Apesar das suspeitas, a própria PF ressaltou no relatório que as citações a Fábio Luís foram feitas por outras pessoas e que, até agora, não existem provas de que ele tenha participado diretamente dos crimes. O documento diz que essas informações precisam ser checadas com cuidado para evitar conclusões apressadas, já que os vínculos encontrados são indiretos.
Nesta quinta-feira, a comissão de parlamentares que investiga o caso também decidiu pedir o acesso aos dados bancários e fiscais de Fábio Luís. A CPMI afirma que existem indícios que tornam essa quebra de sigilo necessária para o trabalho do grupo.
De acordo com o requerimento da comissão, a empresária Roberta Luchsinger seria uma peça importante do núcleo político da organização. A empresa dela teria recebido R$ 1,5 milhão de uma consultoria de fachada ligada ao grupo criminoso.
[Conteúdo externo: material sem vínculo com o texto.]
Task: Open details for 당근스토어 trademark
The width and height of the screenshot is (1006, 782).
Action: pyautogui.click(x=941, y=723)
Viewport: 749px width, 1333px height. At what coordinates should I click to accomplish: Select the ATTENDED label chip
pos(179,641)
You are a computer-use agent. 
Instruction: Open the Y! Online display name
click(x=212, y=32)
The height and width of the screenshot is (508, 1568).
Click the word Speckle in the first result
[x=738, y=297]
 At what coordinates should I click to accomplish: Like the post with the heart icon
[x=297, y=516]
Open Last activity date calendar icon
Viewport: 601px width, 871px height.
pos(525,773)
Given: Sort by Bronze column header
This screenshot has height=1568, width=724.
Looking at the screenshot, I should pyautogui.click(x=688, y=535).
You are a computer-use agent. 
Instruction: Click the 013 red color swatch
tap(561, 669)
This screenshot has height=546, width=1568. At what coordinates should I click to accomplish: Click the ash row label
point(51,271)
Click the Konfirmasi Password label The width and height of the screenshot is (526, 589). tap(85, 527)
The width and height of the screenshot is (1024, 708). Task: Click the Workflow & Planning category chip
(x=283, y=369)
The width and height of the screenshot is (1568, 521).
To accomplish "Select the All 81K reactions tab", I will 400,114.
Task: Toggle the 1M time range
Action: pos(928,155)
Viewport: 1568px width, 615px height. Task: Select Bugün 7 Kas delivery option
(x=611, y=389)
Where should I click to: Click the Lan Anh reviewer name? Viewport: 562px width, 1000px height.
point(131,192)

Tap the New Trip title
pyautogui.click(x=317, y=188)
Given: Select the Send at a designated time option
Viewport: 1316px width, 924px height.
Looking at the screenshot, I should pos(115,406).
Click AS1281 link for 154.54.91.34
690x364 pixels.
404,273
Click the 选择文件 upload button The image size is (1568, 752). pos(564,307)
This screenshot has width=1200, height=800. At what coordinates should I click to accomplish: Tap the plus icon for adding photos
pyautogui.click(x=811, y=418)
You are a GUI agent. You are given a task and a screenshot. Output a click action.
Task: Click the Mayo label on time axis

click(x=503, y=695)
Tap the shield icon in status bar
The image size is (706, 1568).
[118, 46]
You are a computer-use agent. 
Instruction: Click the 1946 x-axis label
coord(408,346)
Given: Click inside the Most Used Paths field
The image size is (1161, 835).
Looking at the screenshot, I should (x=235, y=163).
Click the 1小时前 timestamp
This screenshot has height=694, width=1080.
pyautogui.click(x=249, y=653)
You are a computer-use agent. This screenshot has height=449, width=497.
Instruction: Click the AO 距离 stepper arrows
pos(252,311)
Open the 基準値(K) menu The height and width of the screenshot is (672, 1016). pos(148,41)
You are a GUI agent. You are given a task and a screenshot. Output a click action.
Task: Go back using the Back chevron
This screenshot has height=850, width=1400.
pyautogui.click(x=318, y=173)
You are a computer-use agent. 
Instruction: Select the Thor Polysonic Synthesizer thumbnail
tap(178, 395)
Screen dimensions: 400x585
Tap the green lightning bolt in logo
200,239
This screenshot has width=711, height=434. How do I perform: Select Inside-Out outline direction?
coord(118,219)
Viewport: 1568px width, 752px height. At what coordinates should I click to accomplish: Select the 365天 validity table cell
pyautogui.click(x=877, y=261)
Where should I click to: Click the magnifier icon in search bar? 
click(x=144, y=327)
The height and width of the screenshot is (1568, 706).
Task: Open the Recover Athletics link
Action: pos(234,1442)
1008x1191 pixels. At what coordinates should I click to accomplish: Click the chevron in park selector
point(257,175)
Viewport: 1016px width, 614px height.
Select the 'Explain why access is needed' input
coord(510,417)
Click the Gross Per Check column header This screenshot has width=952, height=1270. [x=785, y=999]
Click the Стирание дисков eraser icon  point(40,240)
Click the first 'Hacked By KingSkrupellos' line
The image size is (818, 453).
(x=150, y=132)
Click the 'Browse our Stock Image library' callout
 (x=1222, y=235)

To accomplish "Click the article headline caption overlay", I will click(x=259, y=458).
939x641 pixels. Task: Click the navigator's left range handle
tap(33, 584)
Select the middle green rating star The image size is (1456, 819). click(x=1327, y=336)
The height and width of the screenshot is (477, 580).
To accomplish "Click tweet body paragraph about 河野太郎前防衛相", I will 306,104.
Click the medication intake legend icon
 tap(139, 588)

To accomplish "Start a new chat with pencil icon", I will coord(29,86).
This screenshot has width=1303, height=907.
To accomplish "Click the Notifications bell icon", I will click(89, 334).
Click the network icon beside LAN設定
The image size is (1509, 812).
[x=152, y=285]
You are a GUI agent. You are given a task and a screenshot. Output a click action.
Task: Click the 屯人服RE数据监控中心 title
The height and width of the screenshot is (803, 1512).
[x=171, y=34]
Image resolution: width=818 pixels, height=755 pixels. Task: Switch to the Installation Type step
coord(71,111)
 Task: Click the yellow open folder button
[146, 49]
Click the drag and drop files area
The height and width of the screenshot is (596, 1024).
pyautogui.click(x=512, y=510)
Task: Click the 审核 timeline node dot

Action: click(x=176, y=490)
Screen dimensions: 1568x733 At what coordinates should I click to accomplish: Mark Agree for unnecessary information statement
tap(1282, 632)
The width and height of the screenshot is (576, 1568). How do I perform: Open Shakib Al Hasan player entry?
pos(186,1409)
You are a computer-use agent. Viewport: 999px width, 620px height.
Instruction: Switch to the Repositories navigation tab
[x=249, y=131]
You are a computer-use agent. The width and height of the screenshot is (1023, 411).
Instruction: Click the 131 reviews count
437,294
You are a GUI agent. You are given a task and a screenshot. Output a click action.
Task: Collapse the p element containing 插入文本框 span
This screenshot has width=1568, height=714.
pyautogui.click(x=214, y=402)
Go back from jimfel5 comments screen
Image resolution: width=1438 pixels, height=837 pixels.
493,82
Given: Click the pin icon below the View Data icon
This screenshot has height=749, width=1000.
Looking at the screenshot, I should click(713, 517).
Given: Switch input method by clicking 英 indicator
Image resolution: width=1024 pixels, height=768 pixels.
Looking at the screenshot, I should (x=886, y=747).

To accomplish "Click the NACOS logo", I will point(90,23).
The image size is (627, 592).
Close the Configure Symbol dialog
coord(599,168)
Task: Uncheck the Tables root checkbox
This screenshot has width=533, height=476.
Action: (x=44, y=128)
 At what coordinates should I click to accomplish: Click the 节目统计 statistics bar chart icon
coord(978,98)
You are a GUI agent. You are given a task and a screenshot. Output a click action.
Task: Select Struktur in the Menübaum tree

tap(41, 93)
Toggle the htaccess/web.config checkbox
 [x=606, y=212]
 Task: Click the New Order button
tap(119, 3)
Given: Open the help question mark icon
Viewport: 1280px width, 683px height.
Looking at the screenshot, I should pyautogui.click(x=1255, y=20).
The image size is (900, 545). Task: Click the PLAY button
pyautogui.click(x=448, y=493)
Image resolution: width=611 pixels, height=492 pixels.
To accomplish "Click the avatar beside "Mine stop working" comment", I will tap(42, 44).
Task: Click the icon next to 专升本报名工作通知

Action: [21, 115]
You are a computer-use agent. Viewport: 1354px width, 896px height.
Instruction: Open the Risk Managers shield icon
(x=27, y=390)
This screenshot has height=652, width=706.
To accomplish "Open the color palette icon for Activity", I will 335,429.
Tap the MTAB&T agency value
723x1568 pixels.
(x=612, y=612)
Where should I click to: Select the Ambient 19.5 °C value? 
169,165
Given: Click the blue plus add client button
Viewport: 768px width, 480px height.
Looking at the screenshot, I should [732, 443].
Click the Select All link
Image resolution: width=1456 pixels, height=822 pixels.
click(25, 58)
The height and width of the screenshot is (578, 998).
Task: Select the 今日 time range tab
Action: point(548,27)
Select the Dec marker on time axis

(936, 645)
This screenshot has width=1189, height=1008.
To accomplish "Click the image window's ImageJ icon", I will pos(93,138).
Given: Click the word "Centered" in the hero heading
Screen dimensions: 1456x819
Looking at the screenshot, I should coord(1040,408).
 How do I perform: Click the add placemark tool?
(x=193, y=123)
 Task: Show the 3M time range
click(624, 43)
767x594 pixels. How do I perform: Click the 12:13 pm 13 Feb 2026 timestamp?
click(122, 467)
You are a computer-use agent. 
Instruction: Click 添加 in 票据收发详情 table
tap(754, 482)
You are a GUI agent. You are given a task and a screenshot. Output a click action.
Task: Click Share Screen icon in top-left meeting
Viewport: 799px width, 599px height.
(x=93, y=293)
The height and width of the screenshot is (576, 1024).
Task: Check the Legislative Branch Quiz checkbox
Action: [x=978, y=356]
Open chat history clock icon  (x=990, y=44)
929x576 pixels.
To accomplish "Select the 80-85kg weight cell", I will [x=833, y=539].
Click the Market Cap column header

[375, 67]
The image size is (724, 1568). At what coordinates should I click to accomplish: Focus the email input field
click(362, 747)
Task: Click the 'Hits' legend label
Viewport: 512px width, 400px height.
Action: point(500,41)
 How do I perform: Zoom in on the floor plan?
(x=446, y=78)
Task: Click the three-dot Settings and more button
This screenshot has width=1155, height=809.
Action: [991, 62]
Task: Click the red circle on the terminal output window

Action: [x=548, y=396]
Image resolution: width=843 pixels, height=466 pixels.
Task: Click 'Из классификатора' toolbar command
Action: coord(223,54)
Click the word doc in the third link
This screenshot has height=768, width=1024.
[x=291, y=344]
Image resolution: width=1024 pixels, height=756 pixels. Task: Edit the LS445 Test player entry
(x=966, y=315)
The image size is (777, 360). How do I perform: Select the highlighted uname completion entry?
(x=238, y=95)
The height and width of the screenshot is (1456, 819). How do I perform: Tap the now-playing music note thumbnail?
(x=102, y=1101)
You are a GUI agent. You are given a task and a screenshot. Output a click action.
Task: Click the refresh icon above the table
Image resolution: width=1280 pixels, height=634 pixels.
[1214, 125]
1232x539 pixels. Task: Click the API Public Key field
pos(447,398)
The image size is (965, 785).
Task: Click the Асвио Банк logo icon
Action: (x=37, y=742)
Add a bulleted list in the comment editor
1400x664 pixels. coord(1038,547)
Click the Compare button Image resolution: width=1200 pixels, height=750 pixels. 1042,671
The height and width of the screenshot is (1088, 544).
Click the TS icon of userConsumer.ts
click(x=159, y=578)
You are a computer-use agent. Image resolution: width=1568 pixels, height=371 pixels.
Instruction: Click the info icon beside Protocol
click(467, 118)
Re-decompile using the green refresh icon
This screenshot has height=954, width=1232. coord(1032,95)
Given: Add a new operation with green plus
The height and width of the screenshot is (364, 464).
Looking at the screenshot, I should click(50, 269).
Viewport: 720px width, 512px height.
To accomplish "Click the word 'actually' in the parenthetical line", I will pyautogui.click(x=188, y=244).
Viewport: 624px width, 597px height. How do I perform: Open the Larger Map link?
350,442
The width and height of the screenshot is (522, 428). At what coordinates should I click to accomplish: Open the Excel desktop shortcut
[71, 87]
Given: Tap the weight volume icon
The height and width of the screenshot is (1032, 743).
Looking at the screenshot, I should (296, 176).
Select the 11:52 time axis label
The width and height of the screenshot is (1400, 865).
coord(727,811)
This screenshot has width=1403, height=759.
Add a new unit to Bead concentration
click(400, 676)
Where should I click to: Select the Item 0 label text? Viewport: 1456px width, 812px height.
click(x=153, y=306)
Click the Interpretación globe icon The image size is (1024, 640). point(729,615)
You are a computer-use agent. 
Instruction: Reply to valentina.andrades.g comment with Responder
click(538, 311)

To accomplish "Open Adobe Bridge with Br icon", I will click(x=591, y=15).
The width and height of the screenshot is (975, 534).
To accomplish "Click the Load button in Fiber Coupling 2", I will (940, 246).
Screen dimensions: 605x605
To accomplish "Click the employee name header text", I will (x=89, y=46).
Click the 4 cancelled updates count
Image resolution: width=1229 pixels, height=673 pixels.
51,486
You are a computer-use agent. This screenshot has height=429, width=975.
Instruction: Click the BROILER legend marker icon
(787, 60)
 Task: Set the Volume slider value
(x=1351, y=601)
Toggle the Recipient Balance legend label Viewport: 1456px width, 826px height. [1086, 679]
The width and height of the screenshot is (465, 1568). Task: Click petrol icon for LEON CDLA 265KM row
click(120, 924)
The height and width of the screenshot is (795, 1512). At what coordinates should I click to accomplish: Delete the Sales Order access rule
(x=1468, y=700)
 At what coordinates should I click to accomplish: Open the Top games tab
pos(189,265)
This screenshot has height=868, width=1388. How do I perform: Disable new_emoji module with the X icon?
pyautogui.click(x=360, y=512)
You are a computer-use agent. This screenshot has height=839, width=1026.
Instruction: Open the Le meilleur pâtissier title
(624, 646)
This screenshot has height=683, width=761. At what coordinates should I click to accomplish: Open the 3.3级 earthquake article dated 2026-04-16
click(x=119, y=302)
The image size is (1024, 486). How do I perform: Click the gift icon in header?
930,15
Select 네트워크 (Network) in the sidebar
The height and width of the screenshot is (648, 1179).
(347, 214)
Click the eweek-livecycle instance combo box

Para justificar o pedido de acesso às contas e mensagens, a CPMI e a PF listaram alguns pontos:
-
Viagens juntos: Fábio Luís e Antônio Camilo viajaram na classe executiva de um voo para Lisboa em novembro de 2024.
-
Passagens aéreas: Foram encontradas passagens compradas com o mesmo código de reserva para Fábio Luís e Roberta Luchsinger.
-
Custos elevados: A comissão quer entender quem pagou por essas passagens, que custam entre R$ 14 mil e R$ 25 mil, além de investigar um depoimento que fala em uma "mesada" paga por um lobista.
O objetivo de abrir esses dados agora é seguir o rastro do dinheiro e descobrir se houve uso de valores ilegais ou se as movimentações são regulares. A Polícia Federal afirmou que sua missão é entregar a verdade dos fatos sem deixar que disputas políticas atrapalhem o resultado da investigação.